Meeting/Event Information

About the Speaker: 

Pete has been a water resources professional for more than 45 years specializing in distributive physically based integrated modeling of large-scale surface and groundwater systems. Although recently retired, he was the founder and original owner of Streamline Technologies and was responsible for the creation and evolution of the widely used ICPR software (now called StormWise). Pete also led the development team of the real-time flood forecasting system called FloodWise which is used across Florida and predicts compound riverine and coastal flooding several days in advance.

Topic:

Use of raster data has become commonplace among civil and water resources engineers. For example, lidar-based terrain data in the form of a digital elevation model (DEM) is a raster dataset comprised of uniform-sized grids (e.g., 1 meter) each geospatially located in a Cartesian or latitude-longitude coordinate system.
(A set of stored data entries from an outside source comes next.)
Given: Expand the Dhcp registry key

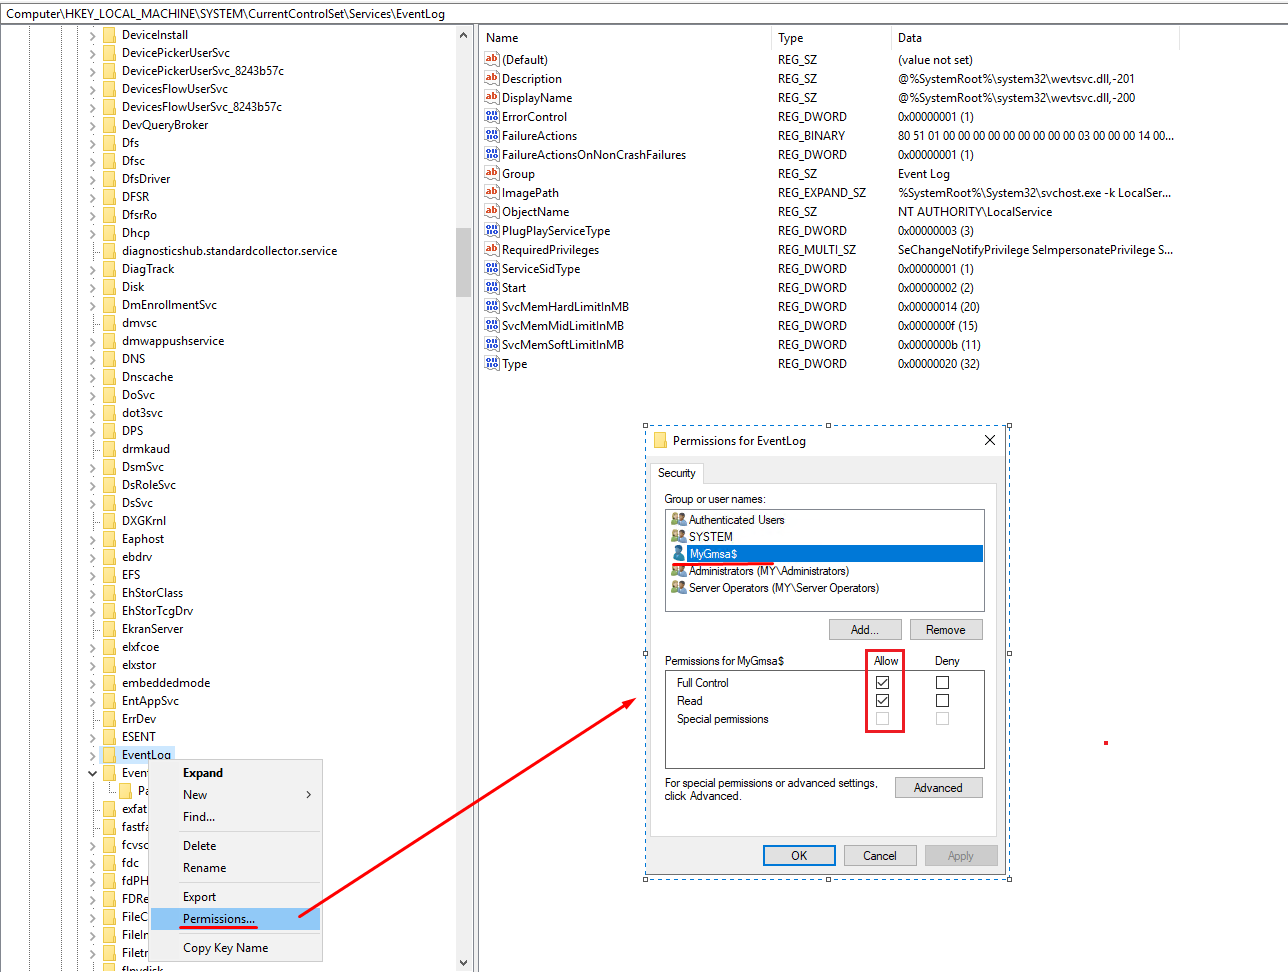Looking at the screenshot, I should pyautogui.click(x=93, y=233).
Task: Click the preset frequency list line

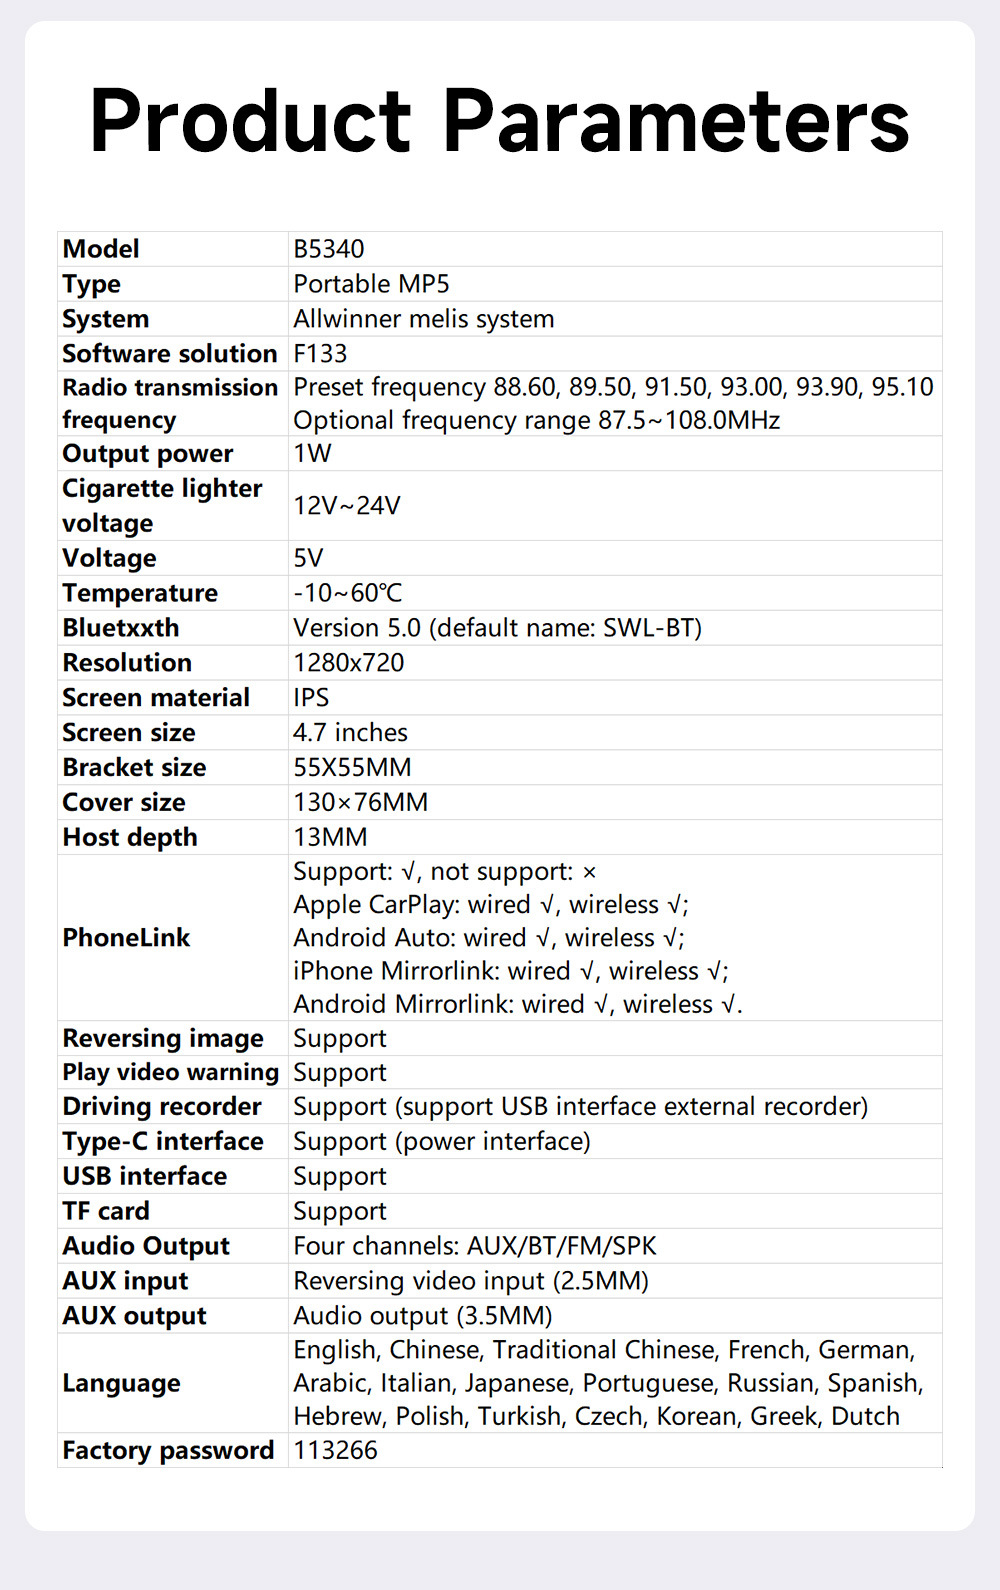Action: (x=613, y=387)
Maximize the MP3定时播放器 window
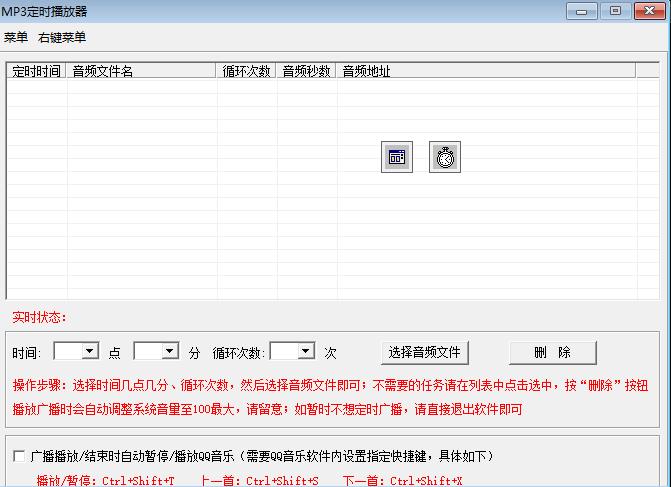 (x=614, y=11)
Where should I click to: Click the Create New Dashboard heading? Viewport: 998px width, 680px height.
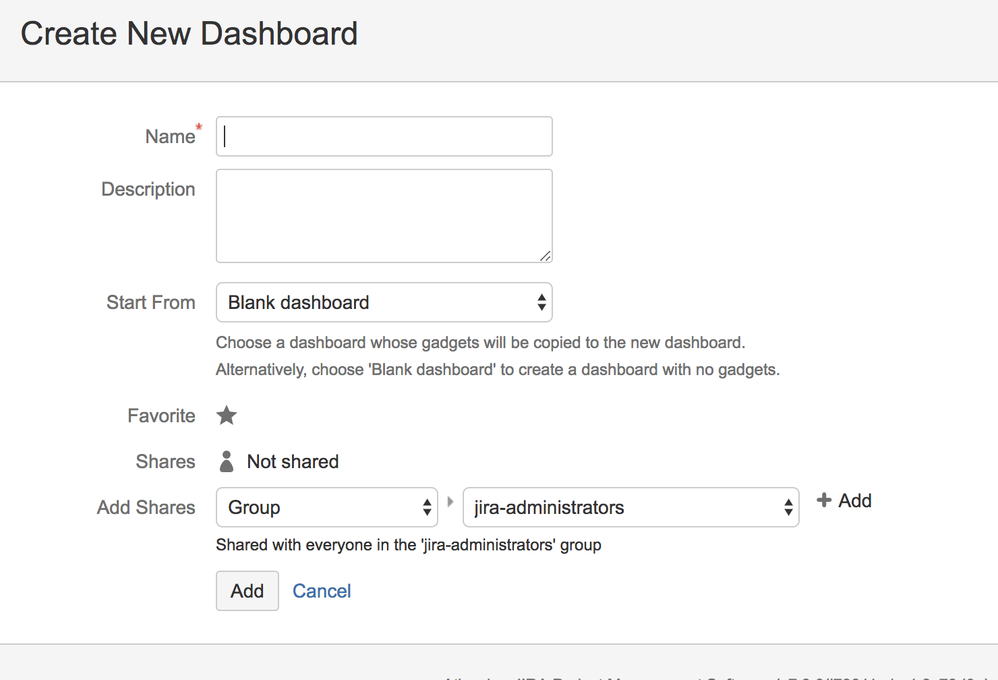coord(189,33)
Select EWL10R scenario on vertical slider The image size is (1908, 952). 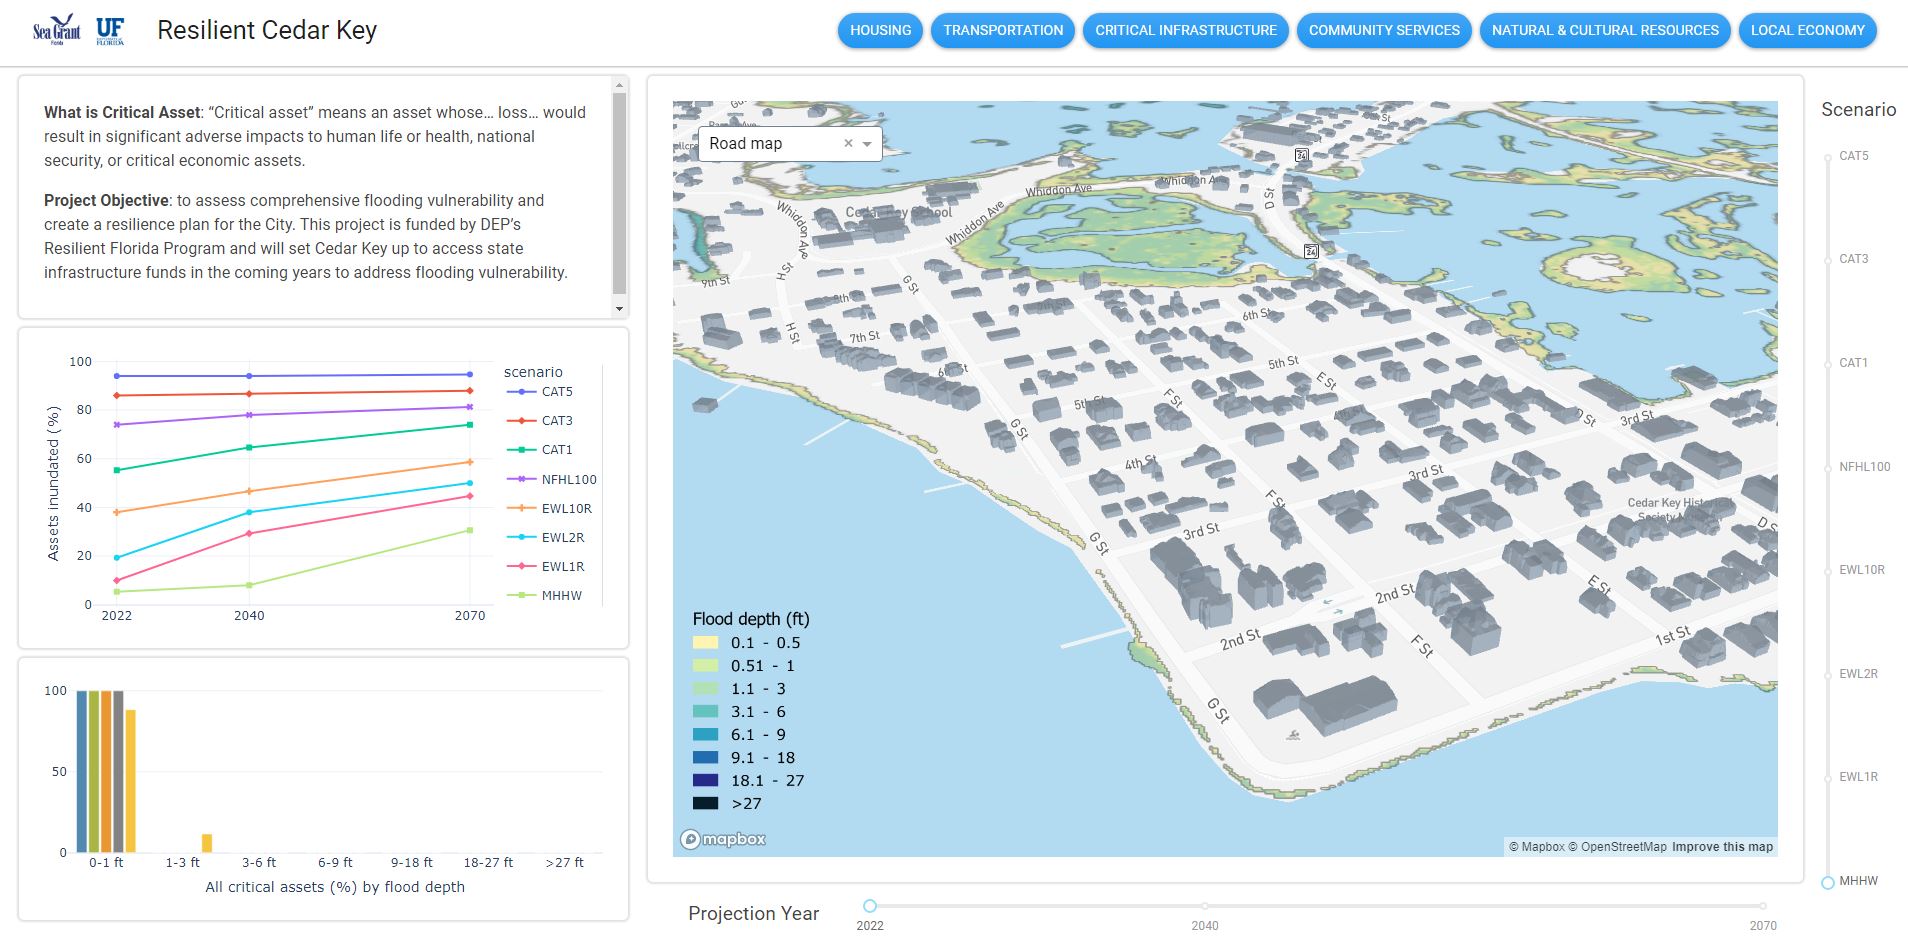click(1828, 570)
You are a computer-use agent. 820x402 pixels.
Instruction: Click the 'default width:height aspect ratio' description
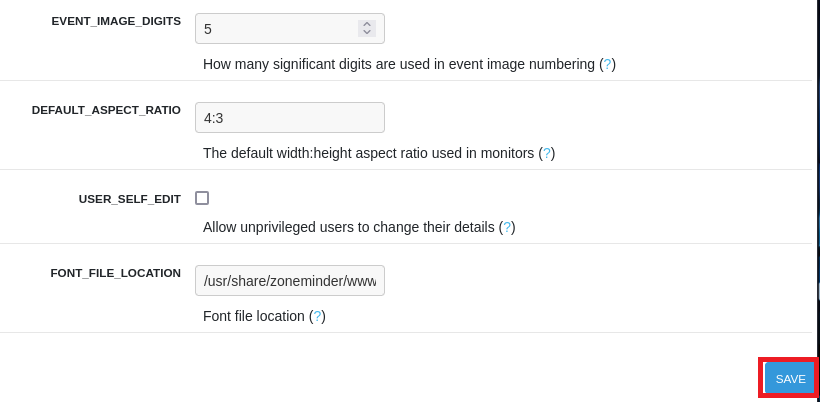pyautogui.click(x=368, y=153)
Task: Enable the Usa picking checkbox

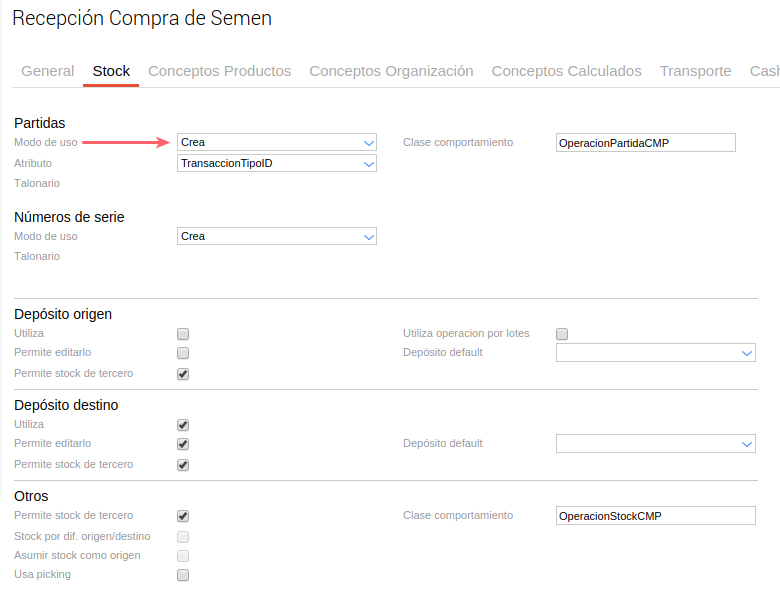Action: (183, 575)
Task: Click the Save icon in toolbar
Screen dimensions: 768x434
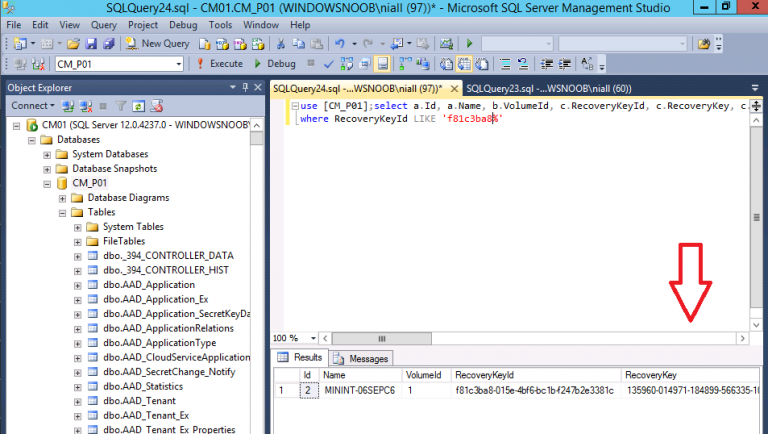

Individual grids are assigned colors based on their elevation in accordance with a user-defined color ramp. Other examples of raster datasets include NEXRAD rainfall data, the USGS National Land Cover Database, and NRCS raster soils surveys. And of course, GIS tools can be used to convert vector maps into raster maps for subsequent analyses and manipulation. What these examples have in common is that they are geospatial datasets meaning each raster cell is located on the surface of the earth with an x-y coordinate. Other than perhaps a snapshot in time, these datasets do not include a temporal component.

In this presentation, we will explore how time can be incorporated into a raster chart. Instead of locating each grid by its geospatial coordinates, they are placed temporally by short-term (e.g., time of day) and long-term (e.g., day of year) time coordinates as illustrated in the figure below. Trends and anomalies are easily discerned in raster charts such as these. Numerous examples will be presented including: (1) relationships between tides, wind speed, wind direction, barometric pressure, and temperature data for the 2024 hurricane season along the west coast of Florida; (2) more than a century of hourly tide data for Key West illustrating both seasonal (e.g., when king tides are likely to occur) and long-term trends (e.g., sea level rise); (3) flows and stages along the Manatee River; and, (4) operational considerations for structures in the Upper St. Johns River Basin. It will be demonstrated how the raster chart can be another powerful tool for engineers and hydrologists.